What is time? If you’re writing SF/F, steampunk, or any other fictionally odd genre, it’s a question you may find yourself wondering. How would time differ from one place to another? How do we measure time? What would cause a shift in time?
Some writers choose to think far outside the box, using different “turns” of planets, and other methods to distinguish what parts make up an hour/parsec/etc. For the mathematically inclined, the study of the measure of time can be endlessly fascinating–and even from a linguistic perspective it’s a whole ton of fun. Our own world has plenty of wonderful history on the subject!
Initially in The Aldersgate, I didn’t consider time to be much different than our own. Earena is very like earth in size and shape, and distance from the sun (the year is a little longer, but not by much). So in the first draft, everything in minutes, seconds, hours, that’s sort of thing. As the steampunk aesthetic started to make itself more apparent, as well as the reigning Queen’s obsession with machinery, I thought I’d use a “tick” as a minute and a “turn” as an hour–like in a clock. The second hands, technically, tick as well, but so do the hour hands in older technologies. I like it anyway!
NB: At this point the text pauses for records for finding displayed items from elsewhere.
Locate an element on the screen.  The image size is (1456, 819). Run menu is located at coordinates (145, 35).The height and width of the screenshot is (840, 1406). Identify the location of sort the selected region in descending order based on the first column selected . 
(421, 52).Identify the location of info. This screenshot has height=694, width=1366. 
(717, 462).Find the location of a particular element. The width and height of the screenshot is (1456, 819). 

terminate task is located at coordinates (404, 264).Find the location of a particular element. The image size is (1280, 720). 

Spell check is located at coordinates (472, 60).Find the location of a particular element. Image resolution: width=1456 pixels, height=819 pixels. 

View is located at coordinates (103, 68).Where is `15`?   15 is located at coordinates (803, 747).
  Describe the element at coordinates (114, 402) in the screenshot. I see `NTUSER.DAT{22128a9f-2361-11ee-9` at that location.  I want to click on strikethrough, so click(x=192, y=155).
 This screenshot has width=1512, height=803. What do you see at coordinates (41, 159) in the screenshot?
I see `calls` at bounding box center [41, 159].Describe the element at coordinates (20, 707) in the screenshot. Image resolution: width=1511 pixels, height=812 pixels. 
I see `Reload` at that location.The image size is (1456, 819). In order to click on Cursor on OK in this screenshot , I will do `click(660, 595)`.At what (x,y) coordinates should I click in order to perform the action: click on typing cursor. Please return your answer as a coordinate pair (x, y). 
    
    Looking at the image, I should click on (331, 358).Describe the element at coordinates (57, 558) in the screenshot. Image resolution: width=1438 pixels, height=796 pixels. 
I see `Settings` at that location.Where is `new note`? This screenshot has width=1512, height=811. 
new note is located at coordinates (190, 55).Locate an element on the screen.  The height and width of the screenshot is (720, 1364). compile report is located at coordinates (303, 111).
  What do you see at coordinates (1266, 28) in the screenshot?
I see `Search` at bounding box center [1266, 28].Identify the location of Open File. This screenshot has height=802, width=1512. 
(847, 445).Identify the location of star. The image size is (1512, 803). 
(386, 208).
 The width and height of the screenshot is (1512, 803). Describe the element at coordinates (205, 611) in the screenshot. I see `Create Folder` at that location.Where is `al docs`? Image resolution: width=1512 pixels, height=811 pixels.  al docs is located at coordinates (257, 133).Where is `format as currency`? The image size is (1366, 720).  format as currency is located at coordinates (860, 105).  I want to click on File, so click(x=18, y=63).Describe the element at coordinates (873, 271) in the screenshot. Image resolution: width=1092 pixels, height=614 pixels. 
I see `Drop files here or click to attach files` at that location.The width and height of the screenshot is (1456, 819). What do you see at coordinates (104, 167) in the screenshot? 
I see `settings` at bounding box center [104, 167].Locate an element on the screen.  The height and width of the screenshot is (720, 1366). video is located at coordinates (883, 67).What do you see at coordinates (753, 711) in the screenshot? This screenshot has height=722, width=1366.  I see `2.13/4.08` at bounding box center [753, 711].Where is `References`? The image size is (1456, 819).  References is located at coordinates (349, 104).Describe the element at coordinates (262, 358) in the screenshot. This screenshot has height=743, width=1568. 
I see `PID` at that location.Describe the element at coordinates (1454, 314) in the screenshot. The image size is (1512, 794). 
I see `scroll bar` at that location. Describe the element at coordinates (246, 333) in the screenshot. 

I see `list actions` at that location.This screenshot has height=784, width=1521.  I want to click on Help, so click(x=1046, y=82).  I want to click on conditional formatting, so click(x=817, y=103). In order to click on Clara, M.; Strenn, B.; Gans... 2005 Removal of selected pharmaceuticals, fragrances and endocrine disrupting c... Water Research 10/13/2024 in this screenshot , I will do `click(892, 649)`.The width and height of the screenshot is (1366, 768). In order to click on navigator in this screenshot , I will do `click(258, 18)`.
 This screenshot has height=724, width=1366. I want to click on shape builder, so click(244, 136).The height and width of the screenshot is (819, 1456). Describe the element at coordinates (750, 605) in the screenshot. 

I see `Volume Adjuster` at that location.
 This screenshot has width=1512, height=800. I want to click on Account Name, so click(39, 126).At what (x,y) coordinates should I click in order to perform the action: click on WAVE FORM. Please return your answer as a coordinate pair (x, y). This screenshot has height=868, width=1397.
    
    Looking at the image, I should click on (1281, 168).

One of my pet peeves in fantasy literature in particular has to do with the language of the year. How many books have you picked up that say, “he was eight summers old at the time,” or, “she had already lived eighty winters.” Yes, seasons are important and, yes, it works as a method of time. But it’s hackneyed, folks.
I honestly haven’t used a substitute for the year yet, because I need to do more research into the effects of two moons on a planet like ours. I imagine messing with tides, and phases would change the way that people perceive of time a bit. I do know that when the moons are both at their fullest, it’s Spring–hence the whole Blooming Day theme in the first few chapters. Moons, of course, have all sorts of wonderful mythological connections to women, so there’s that too. I just need to pick an astrophysicist’s brain for a while, and then I can come up with some concrete answers.
At any rate, whatever choose to do with time, make sure it’s consistent throughout, and make it your own. Time is a fascinating subject–real and imagined–and is often a small detail that, when done right, can really help transport your readers into another world.